◆ Your tasks
a: Answer these questions using the community hubs passage:
(i) How many additional chapters were produced in the edited book?
(ii) What structured decision-making process was used to identify the six guiding principles?
(iii) How many workshops did Ruby Lipson-Smith lead?
b: In the community hubs passage, condense the paragraph beginning "The six guiding principles" into a shorter version that keeps its main facts.
c: Transcribe everything in the community hubs passage from "Value Focused Thinking" down to "was also identified.", word for word.

◆ Reading passage
● ● ● ●

The production of the 21 additional chapters in this edited book expanded the reach of the project across Australia and into Canada, New Zealand, South Korea, United Kingdom, and the United States, uncovering important insights into research and industry developments associated with schools as community hubs.

Value Focused Thinking Framework

The six guiding principles of the ‘How to Hub Australia’ framework were identified via a structured decision-making process called value-focused thinking, a methodology suited to decision-making in complex settings where the needs of many different stakeholder groups must be considered (Keeney, 1992). This approach to data synthesis was used to integrate initial findings from the research activities outlined above. Ruby Lipson-Smith, Ph.D., led three workshops attended by all members of the Building Connections research team. She adopted the value-focused thinking methodology (Lipson-Smith et al., 2019) to help the team identify what is fundamentally important when developing, implementing, and sustaining schools as community hubs. A detailed set of means objectives (things that will help achieve the fundamental objectives) was also identified.

● ● ● ●

◆ Records provided
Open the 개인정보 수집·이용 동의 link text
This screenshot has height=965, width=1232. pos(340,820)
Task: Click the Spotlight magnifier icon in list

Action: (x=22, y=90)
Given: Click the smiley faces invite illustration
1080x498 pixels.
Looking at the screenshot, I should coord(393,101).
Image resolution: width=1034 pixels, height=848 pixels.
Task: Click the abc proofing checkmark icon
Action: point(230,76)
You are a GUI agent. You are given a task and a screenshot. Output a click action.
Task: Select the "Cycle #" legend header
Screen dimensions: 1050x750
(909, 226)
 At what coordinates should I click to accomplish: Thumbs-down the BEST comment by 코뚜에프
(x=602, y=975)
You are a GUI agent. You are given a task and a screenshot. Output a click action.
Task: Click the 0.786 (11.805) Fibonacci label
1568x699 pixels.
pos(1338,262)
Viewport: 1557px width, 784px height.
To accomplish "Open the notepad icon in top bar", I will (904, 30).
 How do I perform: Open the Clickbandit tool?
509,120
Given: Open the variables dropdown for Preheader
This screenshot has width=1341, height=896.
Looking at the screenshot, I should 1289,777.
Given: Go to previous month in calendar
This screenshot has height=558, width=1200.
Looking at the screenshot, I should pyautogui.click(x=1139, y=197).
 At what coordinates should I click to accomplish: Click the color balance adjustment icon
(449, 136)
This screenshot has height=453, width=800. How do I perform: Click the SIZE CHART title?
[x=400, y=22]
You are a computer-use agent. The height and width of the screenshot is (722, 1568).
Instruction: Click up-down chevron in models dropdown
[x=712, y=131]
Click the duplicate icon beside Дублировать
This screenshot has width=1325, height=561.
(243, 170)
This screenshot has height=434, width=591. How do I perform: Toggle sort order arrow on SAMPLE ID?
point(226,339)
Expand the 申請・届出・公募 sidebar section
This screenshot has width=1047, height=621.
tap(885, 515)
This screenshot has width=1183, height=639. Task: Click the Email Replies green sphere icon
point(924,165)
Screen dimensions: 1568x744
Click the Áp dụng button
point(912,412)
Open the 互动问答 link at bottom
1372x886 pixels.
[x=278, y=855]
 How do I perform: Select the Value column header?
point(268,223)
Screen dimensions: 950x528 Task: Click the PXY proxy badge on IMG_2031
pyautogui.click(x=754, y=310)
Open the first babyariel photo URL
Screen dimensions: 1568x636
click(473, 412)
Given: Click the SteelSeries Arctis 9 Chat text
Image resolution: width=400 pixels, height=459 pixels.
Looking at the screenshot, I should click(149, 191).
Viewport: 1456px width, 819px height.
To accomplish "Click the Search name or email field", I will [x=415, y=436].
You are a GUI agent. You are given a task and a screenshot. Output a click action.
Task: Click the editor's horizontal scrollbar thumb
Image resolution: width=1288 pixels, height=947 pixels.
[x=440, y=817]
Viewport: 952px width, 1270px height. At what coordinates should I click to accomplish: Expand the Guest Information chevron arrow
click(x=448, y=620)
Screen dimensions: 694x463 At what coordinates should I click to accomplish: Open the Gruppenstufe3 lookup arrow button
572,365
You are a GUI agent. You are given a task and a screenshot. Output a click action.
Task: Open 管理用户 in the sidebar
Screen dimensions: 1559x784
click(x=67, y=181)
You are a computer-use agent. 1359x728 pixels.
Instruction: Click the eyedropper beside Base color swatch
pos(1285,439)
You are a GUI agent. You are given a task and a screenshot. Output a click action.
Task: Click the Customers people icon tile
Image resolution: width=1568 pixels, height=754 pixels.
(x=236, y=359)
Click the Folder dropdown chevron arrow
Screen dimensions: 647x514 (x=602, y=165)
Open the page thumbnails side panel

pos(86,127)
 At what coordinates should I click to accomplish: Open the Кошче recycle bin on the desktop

● ● ● ●

◆ Answers for this exercise
a:
(i) 21
(ii) Value-focused thinking
(iii) Three

b: The six guiding principles of the "How to Hub Australia" framework came from value-focused thinking, a structured decision-making method (Keeney, 1992) suited to complex settings with many stakeholder groups. The method was used to integrate initial research findings. Ruby Lipson-Smith, Ph.D., led three workshops for the whole Building Connections research team. Using this method, the team identified what is fundamentally important in developing, implementing, and sustaining schools as community hubs. The team also identified a detailed set of means objectives that help achieve those fundamental objectives.

c:
Value Focused Thinking Framework

The six guiding principles of the ‘How to Hub Australia’ framework were identified via a structured decision-making process called value-focused thinking, a methodology suited to decision-making in complex settings where the needs of many different stakeholder groups must be considered (Keeney, 1992). This approach to data synthesis was used to integrate initial findings from the research activities outlined above. Ruby Lipson-Smith, Ph.D., led three workshops attended by all members of the Building Connections research team. She adopted the value-focused thinking methodology (Lipson-Smith et al., 2019) to help the team identify what is fundamentally important when developing, implementing, and sustaining schools as community hubs. A detailed set of means objectives (things that will help achieve the fundamental objectives) was also identified.